+++ TEXT EXCERPT +++
What I’m most struck by, however, is the way the various warrens Hazel and his friends encounter are similar to the various communities Rick and his friends have visited on The Walking Dead.
Every other one seems too good to be true, until the dark secret at its core is exposed. (The ones in between "every other one" are all run by murderous psychopaths.) Rick and company imagine staying at each of them for a bit, until they realize it’s time to move on. But in Watership Down, the "let’s sample other warrens" element of the story occupies roughly the first third of the novel, and that’s it. The Walking Dead keeps trying variations on it, to diminishing returns.
Which finally — finally! — brings me back to the CGI tiger.
Been there, done that
As I’ve pointed out in the past, the many problems with Negan’s storyline are exacerbated by a simple feeling that The Walking Dead has been to Negantown before, with a more compelling villain named the Governor. Because that faint fog of repetition hangs over everything, Negan has to be even bigger and badder to compensate.
Part of the issue stems from The Walking Dead being a TV show in its seventh season. No matter how creative your showrunner, how original your premise, it is hard to wring seven seasons of original stories from the same basic set of ideas. This goes doubly for the zombie apocalypse, which necessarily limits your storytelling capabilities. The Walking Dead can’t suddenly become a legal drama or something.
So while I very much enjoyed seeing Khary Payton play the pragmatic but optimistic King Ezekiel — and appreciated the effort of the less talented sister of the tiger from the movie Life of Pi in the role of Shiva — I couldn’t help but feel like the events of "The Well" were a repetition of stories we’d seen before, with slightly weirder stuff around the edges to make it seem "different."
+++
=== AIM OF THE TASK ===
Reproduce word for word the part of the commentary on The Walking Dead between "What I’m most" and "to diminishing returns.", inclusive. The listing is separate material, independent of the commentary on The Walking Dead.
+++ DATA SECTION +++
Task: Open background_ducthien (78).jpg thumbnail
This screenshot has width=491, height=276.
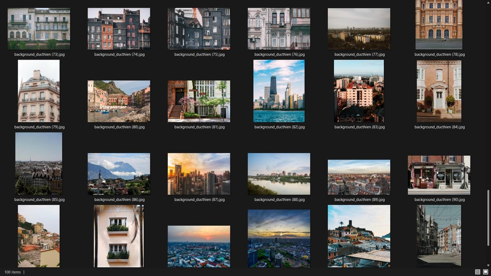Action: (439, 25)
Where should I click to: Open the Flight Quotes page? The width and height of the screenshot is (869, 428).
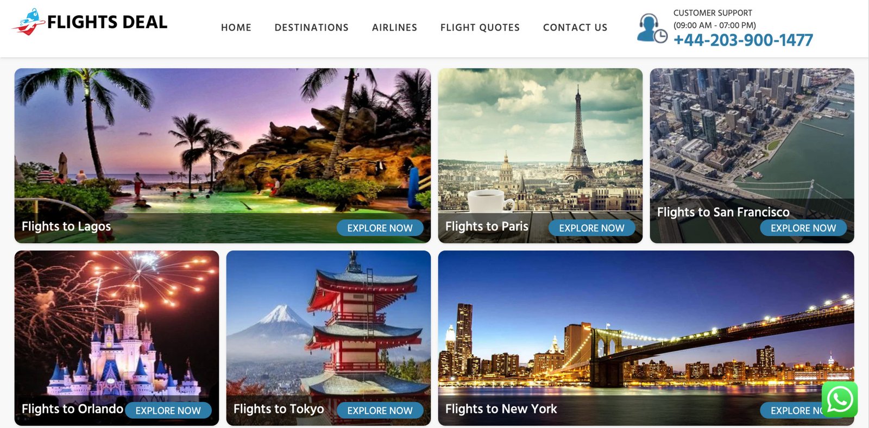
+++
=== YOUR RESPONSE ===
What I’m most struck by, however, is the way the various warrens Hazel and his friends encounter are similar to the various communities Rick and his friends have visited on The Walking Dead.
Every other one seems too good to be true, until the dark secret at its core is exposed. (The ones in between "every other one" are all run by murderous psychopaths.) Rick and company imagine staying at each of them for a bit, until they realize it’s time to move on. But in Watership Down, the "let’s sample other warrens" element of the story occupies roughly the first third of the novel, and that’s it. The Walking Dead keeps trying variations on it, to diminishing returns.